__Record excerpts__
----

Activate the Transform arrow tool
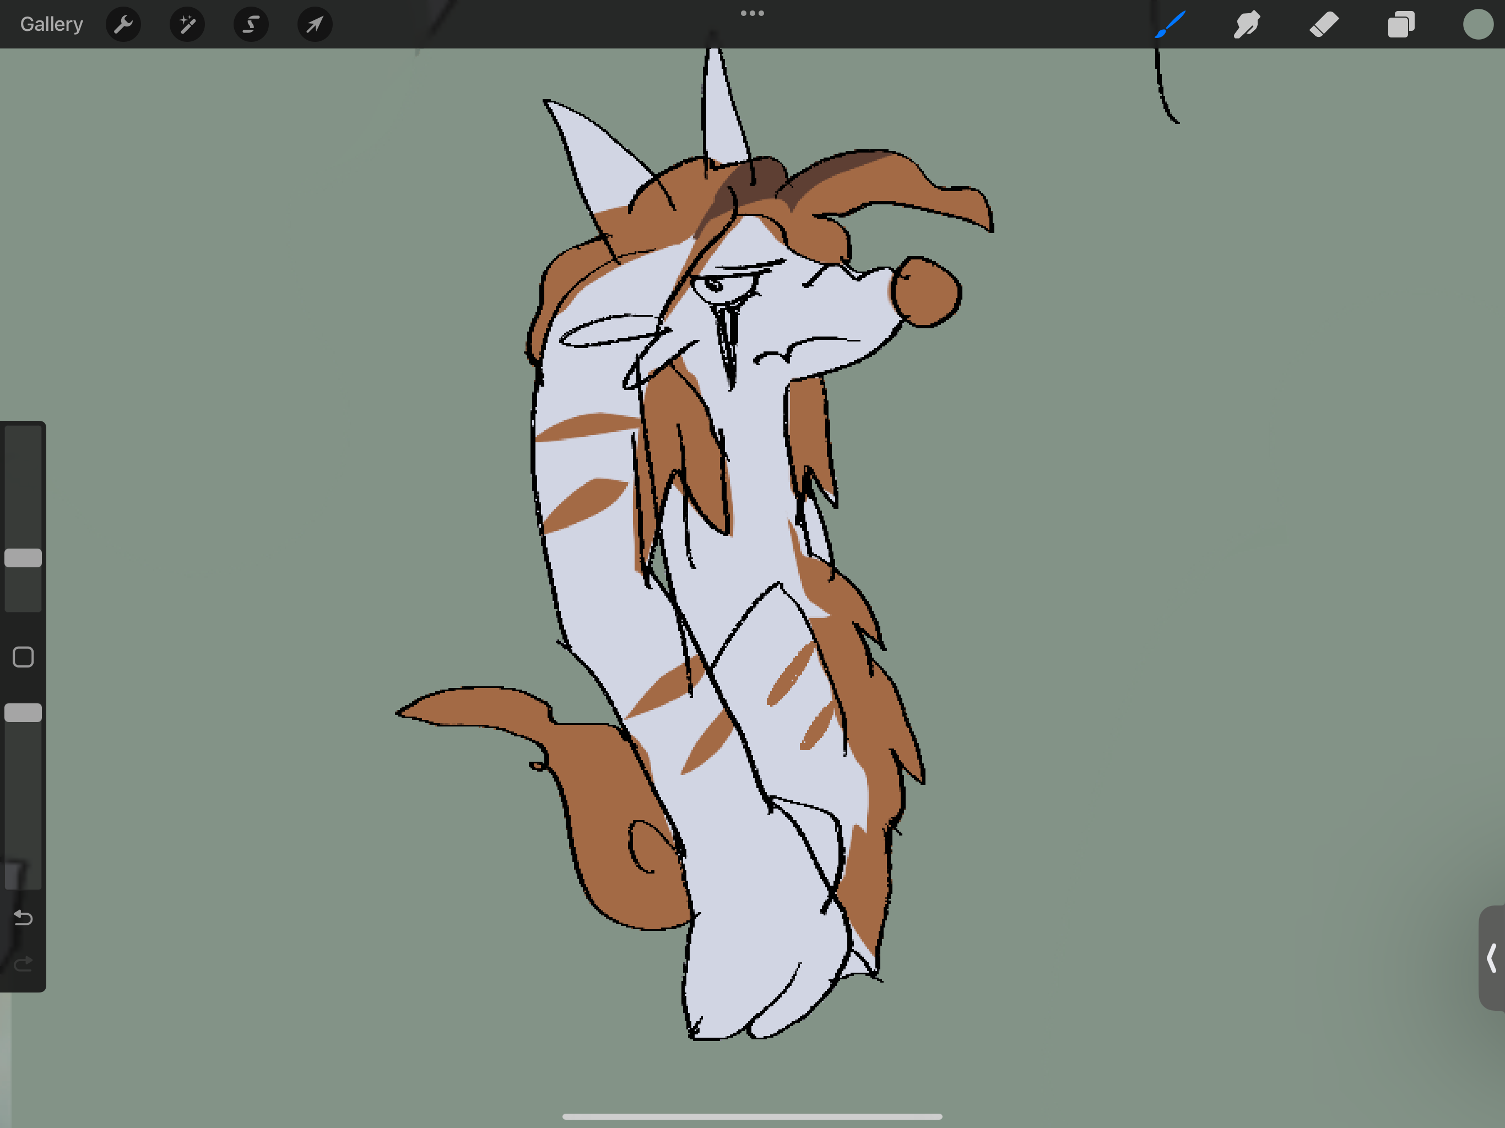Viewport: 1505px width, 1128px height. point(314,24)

----

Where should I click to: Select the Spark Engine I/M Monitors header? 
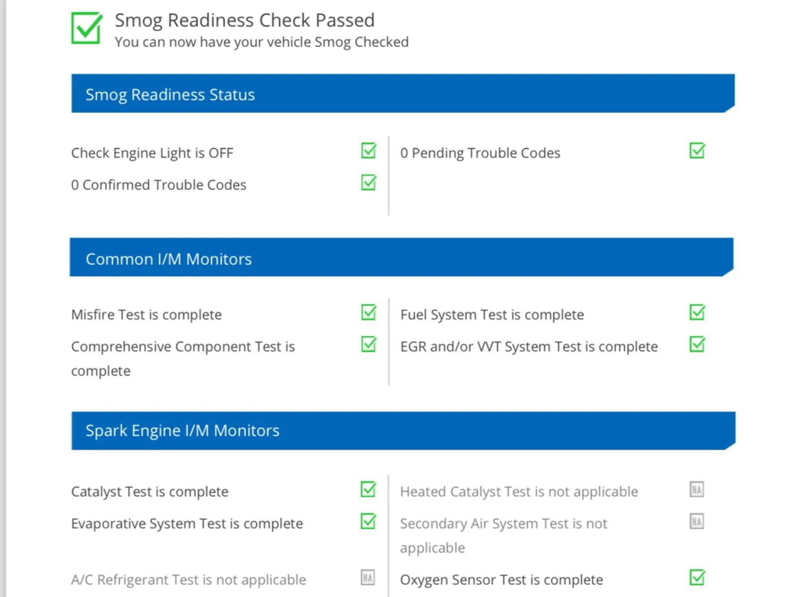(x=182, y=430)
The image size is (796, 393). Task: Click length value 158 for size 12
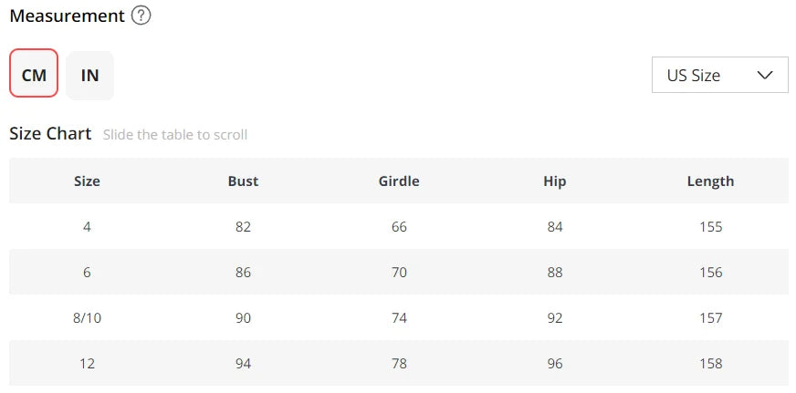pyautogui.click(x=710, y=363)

----

__Work to be completed__
Update the lines in the stretch from "Where should I" through "pyautogui.click(x=710, y=363)" by replacing "header" with "heading", keeping everything else unchanged. Give back only those lines, without the pictures.

__Response__
Where should I click to: Select the Spark Engine I/M Monitors heading? 
(x=182, y=430)
The image size is (796, 393). Task: Click length value 158 for size 12
pyautogui.click(x=710, y=363)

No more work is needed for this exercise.